Nobody knows the exact origin of the expression about “lies, damn lies, and statistics,” but its longevity speaks to our suspicion of the way numbers can be spun and data massaged to support virtually any side of an argument. Nevertheless, for Mel Hurtig it is statistics that reveal the essential truth about Canada. His new book is full of numbers, so many of them that he occasionally doesn’t know how to fit them all in, and making some chapters nearly unreadable. Which unfortunately makes it easy to lose sight of what he’s saying about Canada’s decline.

Relative decline, because one of Hurtig’s favourite approaches is to show how Canada stacks up against other countries around the world in various categories. So, for example, in a UN list of 179 countries our voter turnout rate came in at 109th. Our rank in reducing pollution is 126th out of 146. Or wrap your head around this: Canada has the lowest percentage of adults in the OECD smoking tobacco daily, but the highest percentage of people in the industrialized world using marijuana on a regular basis.
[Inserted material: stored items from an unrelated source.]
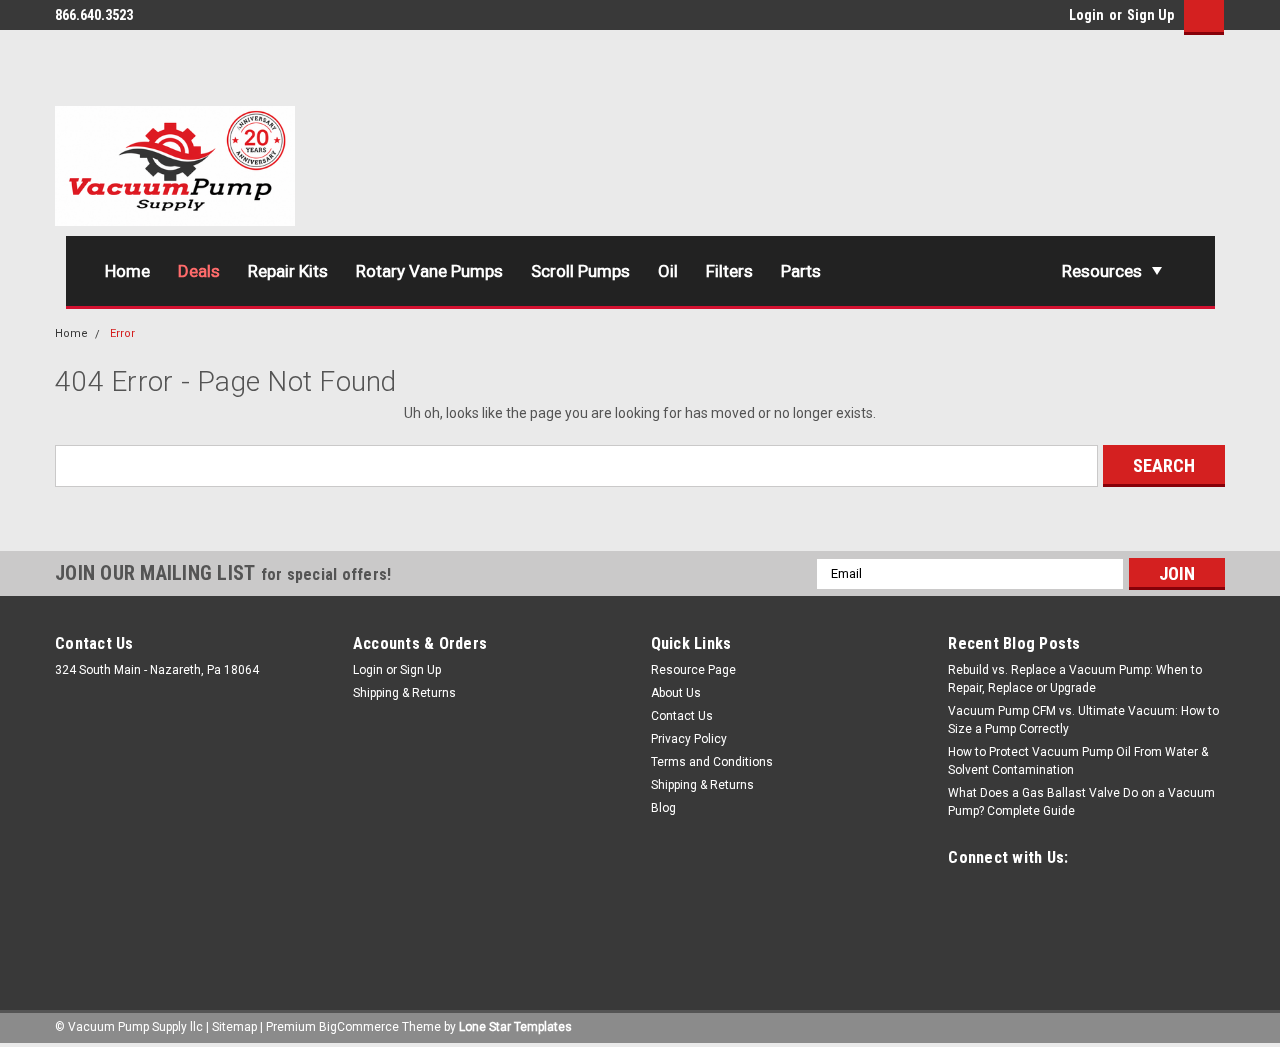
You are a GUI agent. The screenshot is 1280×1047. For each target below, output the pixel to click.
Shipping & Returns (404, 693)
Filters (729, 271)
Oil (668, 271)
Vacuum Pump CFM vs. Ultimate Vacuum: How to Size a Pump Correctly (1083, 720)
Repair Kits (288, 271)
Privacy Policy (689, 739)
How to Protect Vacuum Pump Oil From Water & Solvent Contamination (1078, 761)
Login (1086, 15)
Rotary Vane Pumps (429, 271)
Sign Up (1150, 15)
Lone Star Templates (515, 1027)
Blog (663, 808)
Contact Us (682, 716)
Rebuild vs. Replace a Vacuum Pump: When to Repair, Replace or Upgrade (1075, 679)
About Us (676, 693)
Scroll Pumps (580, 271)
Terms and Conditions (712, 762)
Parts (801, 271)
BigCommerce (359, 1027)
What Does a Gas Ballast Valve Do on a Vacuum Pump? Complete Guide (1081, 802)
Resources (1102, 271)
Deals (199, 271)
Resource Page (693, 670)
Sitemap (234, 1027)
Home (127, 271)
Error (122, 333)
Such international comparisons are interesting, but also wide open to interpretation. The general theme that stands out is that Europe is good (at the top of most rankings) and the U.S. is bad (near the bottom). And Canada is becoming more and more like the U.S. So the Free Trade Agreement, the “most colossal con job in Canadian history” and long a bête noire of Hurtig’s, comes in for more criticism here, and there is even reporting on a top-level “covert, under-the-table” plan to further integrate Canada into the United States “by secrecy and stealth.” You may not have heard of these continentalist/integrationist plans, but that doesn’t surprise Hurtig. The media has shown little interest in the story.
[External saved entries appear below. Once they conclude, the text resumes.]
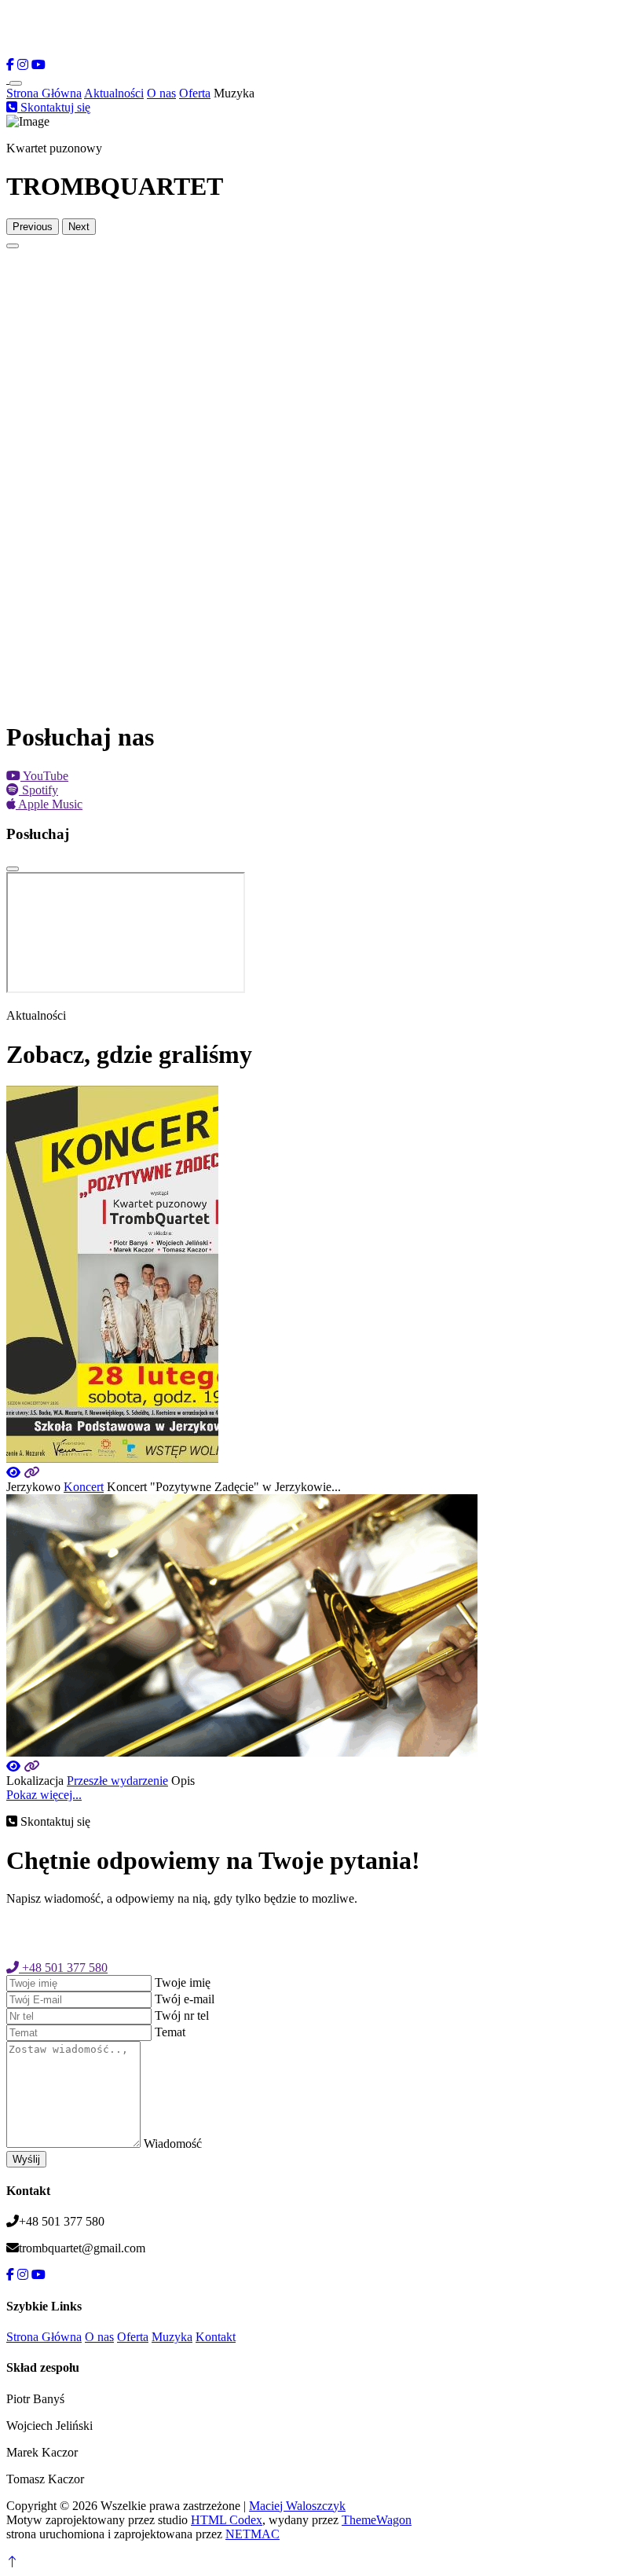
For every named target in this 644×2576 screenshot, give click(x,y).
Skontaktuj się (53, 107)
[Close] (12, 869)
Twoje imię (182, 1982)
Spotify (38, 790)
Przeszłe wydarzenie (117, 1780)
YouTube (44, 775)
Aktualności (114, 93)
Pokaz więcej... (44, 1794)
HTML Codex (226, 2520)
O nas (161, 93)
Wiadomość (173, 2143)
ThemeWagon (377, 2520)
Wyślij (26, 2159)
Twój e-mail (184, 1999)
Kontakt (216, 2336)
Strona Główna (44, 93)
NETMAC (252, 2534)
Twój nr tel (182, 2015)
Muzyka (172, 2336)
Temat (170, 2032)
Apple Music (49, 804)
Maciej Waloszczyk (297, 2505)
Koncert (84, 1486)
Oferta (194, 93)
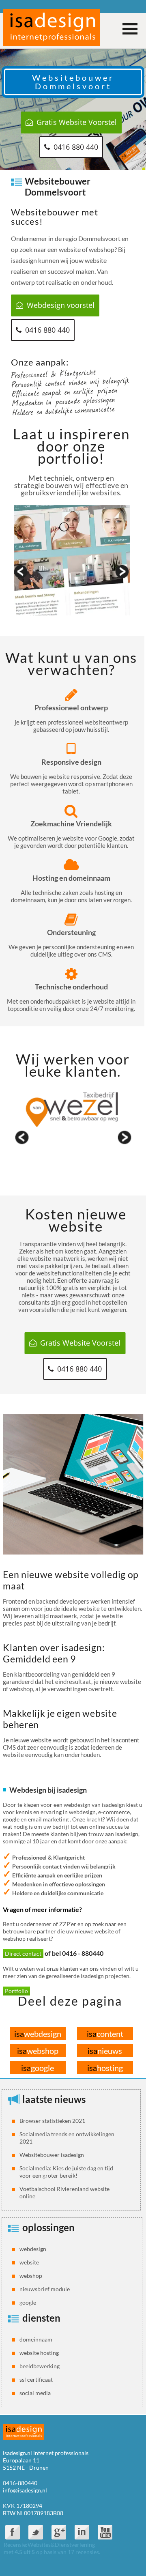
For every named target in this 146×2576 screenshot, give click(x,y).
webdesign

This is a point that Hurtig underscores. Canadians don’t want to move closer to “American standards and values,” but that is what is happening anyway. There is a growing gulf between the policies of our leaders and the country we want to live in. One reason he gives for this is Canada’s corporate-conservative media. But this is not really convincing, especially given all of the commentary Hurtig quotes, approvingly, from the pages of newspapers like the Globe and Mail and Toronto Star. Even plans to integrate Canada more fully into a continental system are hardly secret. There has been public debate over a common currency, for example, for years. The truth is out there, and it hasn’t been concealed.
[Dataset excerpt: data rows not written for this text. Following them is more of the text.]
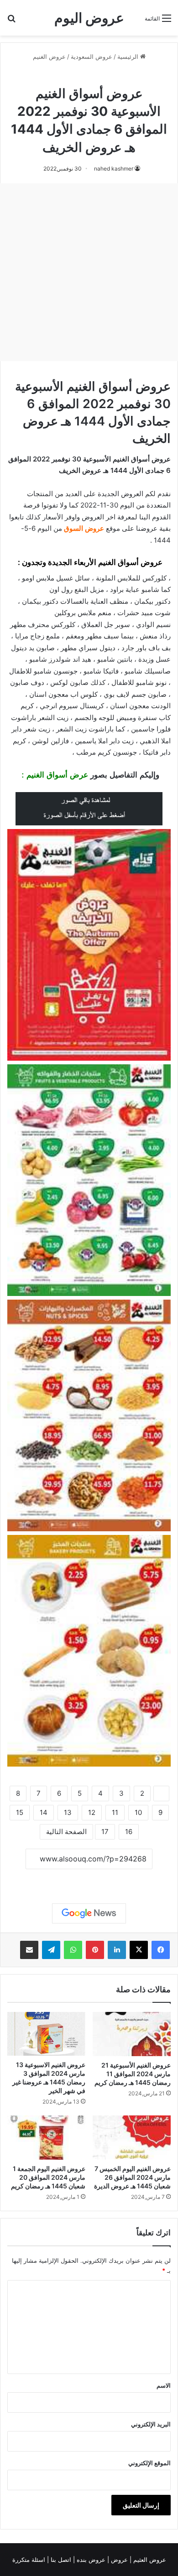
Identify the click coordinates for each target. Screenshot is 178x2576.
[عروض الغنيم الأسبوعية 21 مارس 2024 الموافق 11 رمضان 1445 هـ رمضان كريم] (132, 2034)
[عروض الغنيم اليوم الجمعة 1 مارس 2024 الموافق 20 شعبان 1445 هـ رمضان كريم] (46, 2137)
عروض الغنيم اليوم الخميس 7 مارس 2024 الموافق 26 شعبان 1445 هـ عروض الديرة (132, 2177)
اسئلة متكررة (29, 2559)
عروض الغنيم (49, 56)
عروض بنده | (90, 2559)
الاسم (164, 2385)
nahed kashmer (113, 168)
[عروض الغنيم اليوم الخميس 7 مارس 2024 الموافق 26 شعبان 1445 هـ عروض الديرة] (132, 2137)
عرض (79, 775)
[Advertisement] (89, 272)
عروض (119, 2559)
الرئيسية (128, 56)
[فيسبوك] (161, 1950)
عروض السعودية (91, 56)
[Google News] (89, 1913)
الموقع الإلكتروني (149, 2463)
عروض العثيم (148, 2559)
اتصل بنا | (60, 2559)
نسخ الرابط (89, 1879)
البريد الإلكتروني (151, 2424)
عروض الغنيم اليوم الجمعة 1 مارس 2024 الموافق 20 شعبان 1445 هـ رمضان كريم (48, 2177)
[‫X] (139, 1950)
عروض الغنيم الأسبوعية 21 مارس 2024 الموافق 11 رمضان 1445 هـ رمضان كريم (132, 2073)
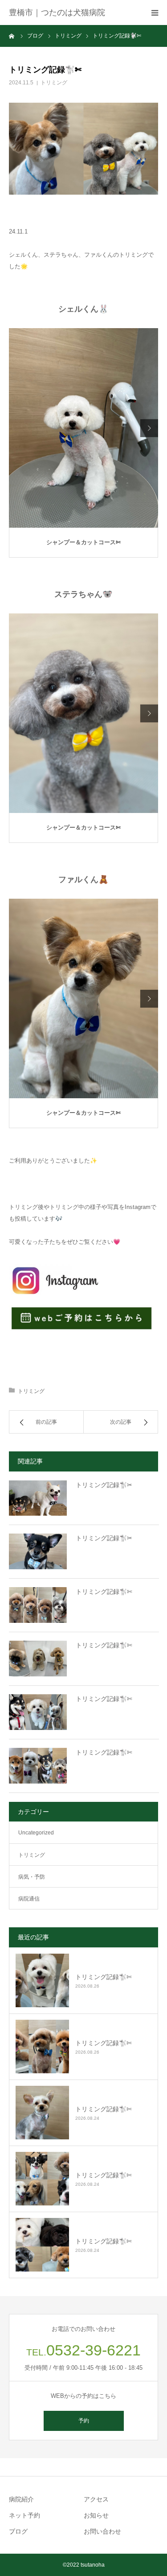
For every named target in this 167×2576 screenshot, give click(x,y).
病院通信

The real problem with The Truth About Canada, however, is the sheer weight of numbers. Whole pages are blanketed in the recitation of statistics, not all of which are clear in their meaning. And the repetitive, dulling effect is heightened by Hurtig’s habit of coupling the numbers with adjectives like “alarming,” “appalling,” “absurd,” “astonishing,” and “amazing” — just to give you some of the a’s. In the face of so much that is “appalling” (to take his favourite), one ceases to be appalled. Such words start to seem like they’ve been dropped in automatically, and lose significance. Take a statement like the following: “Remarkably, almost 40 percent of those who didn’t vote in recent elections said that the elections didn’t matter, or that they felt they had no one to vote for.” What is remarkable about this? Wouldn’t it make sense that people who don’t vote either think elections don’t matter or feel they have no one to vote for?

Even readers sympathetic to Hurtig’s positions, and he is a good nationalist in this reviewer’s opinion, will find themselves wishing more of this book had been written as opposed to simply compiled. The numbers and rankings and statistics are there, but they aren’t given a full enough context. All of the information makes it a useful resource but not much more.